### Required work
**a.** List every new thing that, according to the book review below, Mr. Massey says his book has to offer as his excuse for its length.
**b.** Answer these questions from the book review below:
(i) Which firm published the book?
(ii) How many pages of prose does the book contain?
(iii) Into which two series does Mr. Massey mainly divide the Sonnets?
**c.** In the book review below, duplicate the passage from "By Gerald Massey." to "our poetical literature.".

### Document passage
Shakspeare's Sonnets never before Interpreted: his Private Friends Identified: together with a recovered Likeness of Himself.*

By Gerald Massey. (Longmans & Co.)


Six hundred pages of eloquent prose about the Sonnets make a pretty large addition to the Shakspeare library.  Mr. Massey's excuse for writing so big a book is that he has a new theory to propose, new facts to adduce, a new arrangement to make, a new reading to evolve.  He has certainly entered into the personal and political history of Shakspeare's time with a good deal of pains; and if his theory should turn out to be less novel than he fancies, his reading less conclusive than he believes, the praise of working on a safe line and of throwing out some excellent suggestions may still be due to him.  It is something to have made a happy guess in explanation of the darkest enigma of our poetical literature.

    Mr. Massey's theory is, that the Sonnets may be divided, mainly, into two series,—1, The Southampton Sonnets; and, 2, The Herbert Sonnets.

    The Southampton series, he finds, are beyond comparison the more important, both as to number and quality.  They tell him a real story of men and women—of passion, jealousy, revenge—that had an actual existence on the earth, and in which Southampton, Elizabeth Vernon and Lady Rich had each a living part, as lover, mistress, rival; and in which Shakspeare had also his part, as dramatist, versifier, friend.

### Data listing
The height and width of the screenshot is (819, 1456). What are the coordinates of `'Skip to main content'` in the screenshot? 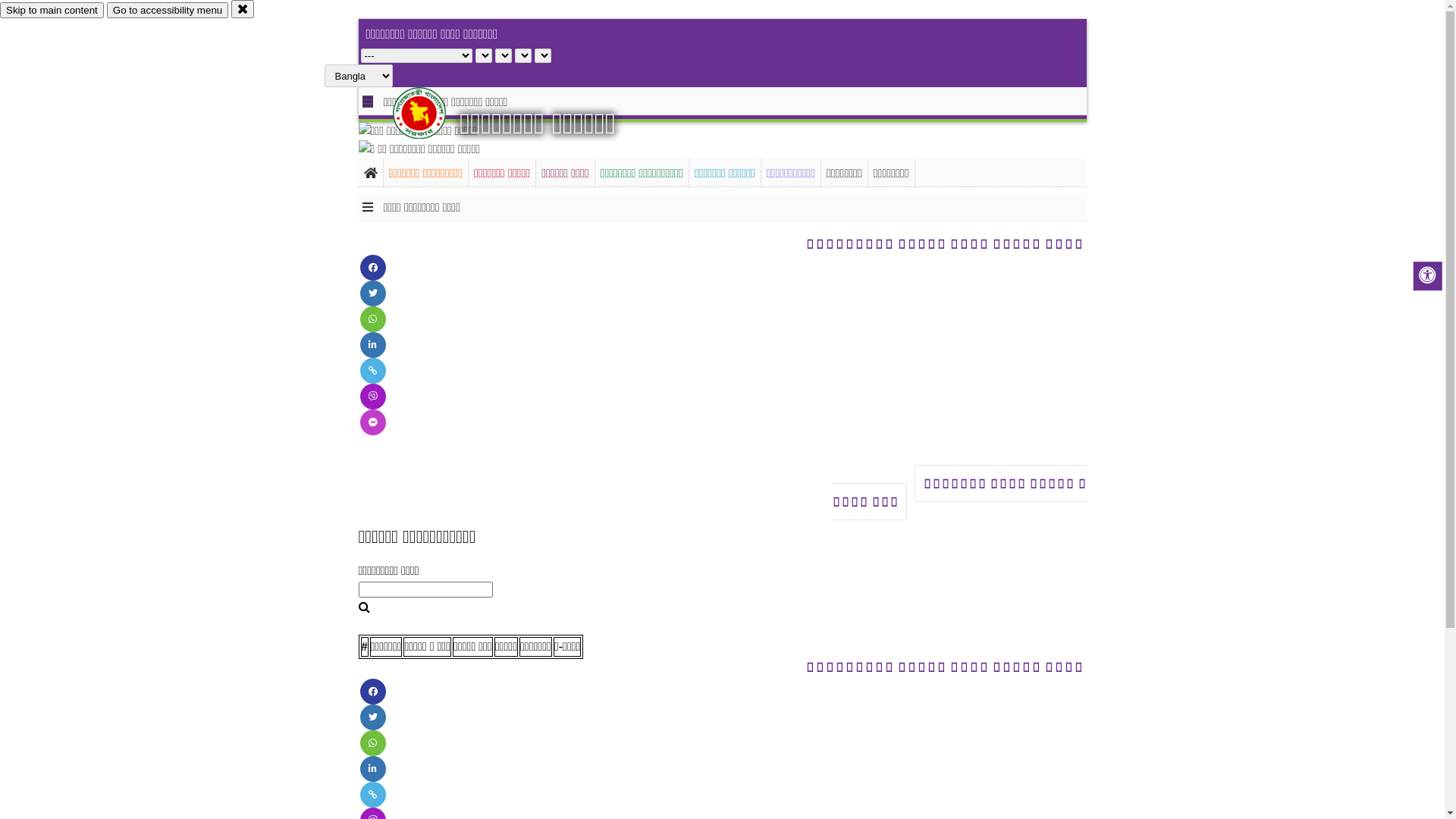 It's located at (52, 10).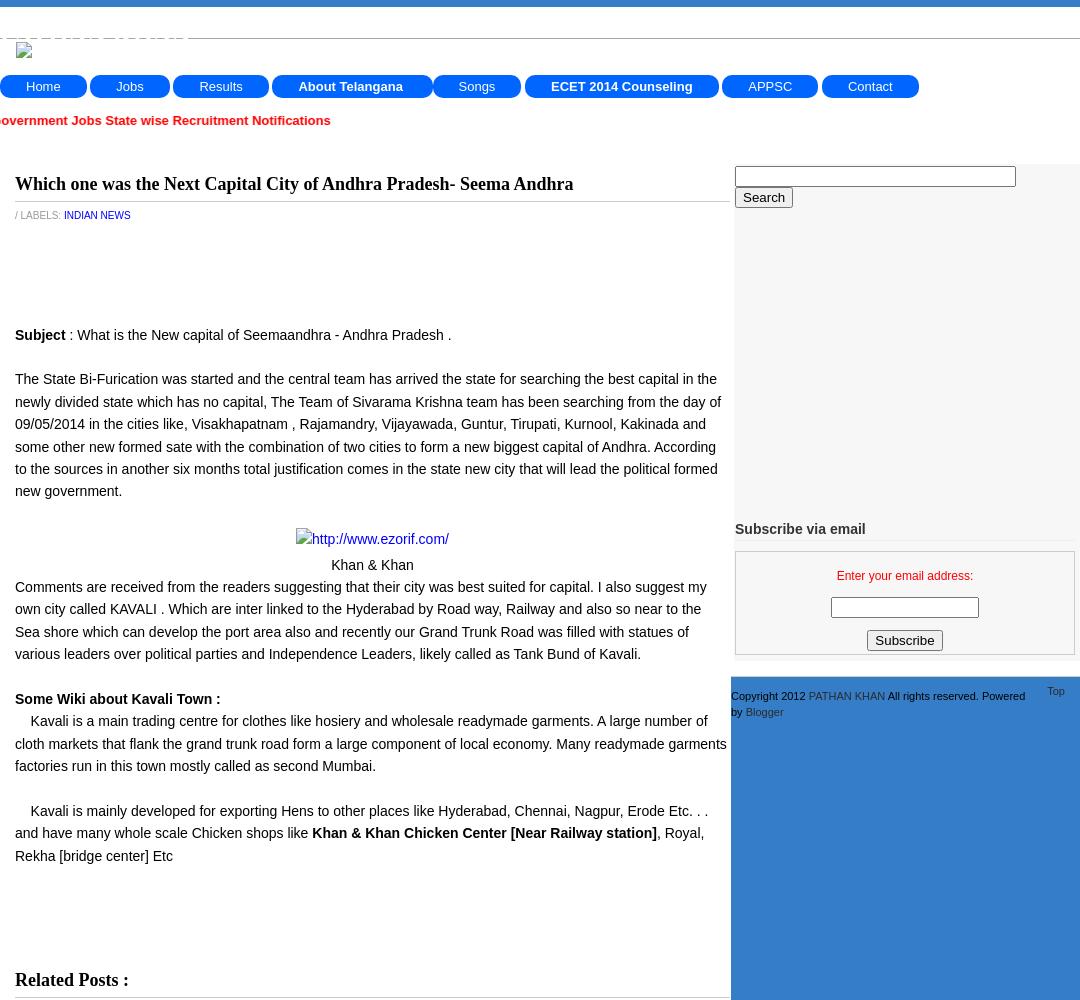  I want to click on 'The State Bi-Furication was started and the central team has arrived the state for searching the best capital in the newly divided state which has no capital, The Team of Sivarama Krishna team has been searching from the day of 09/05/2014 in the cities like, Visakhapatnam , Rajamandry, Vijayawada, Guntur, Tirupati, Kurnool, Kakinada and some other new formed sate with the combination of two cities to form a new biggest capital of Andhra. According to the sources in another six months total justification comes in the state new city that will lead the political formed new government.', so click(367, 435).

...

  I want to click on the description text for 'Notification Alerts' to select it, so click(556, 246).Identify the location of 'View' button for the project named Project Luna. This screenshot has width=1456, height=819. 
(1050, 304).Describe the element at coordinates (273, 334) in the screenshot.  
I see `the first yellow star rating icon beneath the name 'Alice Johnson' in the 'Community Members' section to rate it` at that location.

--

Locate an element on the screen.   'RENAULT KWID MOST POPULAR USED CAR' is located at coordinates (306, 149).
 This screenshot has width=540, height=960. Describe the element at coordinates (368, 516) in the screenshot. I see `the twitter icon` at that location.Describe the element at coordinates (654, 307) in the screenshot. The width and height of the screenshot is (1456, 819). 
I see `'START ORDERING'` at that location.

### Worked answers
**a.**
- A new theory to propose
- New facts to adduce
- A new arrangement to make
- A new reading to evolve

**b.**
(i) Longmans & Co.
(ii) Six hundred.
(iii) The Southampton Sonnets and the Herbert Sonnets.

**c.**
By Gerald Massey. (Longmans & Co.)


Six hundred pages of eloquent prose about the Sonnets make a pretty large addition to the Shakspeare library.  Mr. Massey's excuse for writing so big a book is that he has a new theory to propose, new facts to adduce, a new arrangement to make, a new reading to evolve.  He has certainly entered into the personal and political history of Shakspeare's time with a good deal of pains; and if his theory should turn out to be less novel than he fancies, his reading less conclusive than he believes, the praise of working on a safe line and of throwing out some excellent suggestions may still be due to him.  It is something to have made a happy guess in explanation of the darkest enigma of our poetical literature.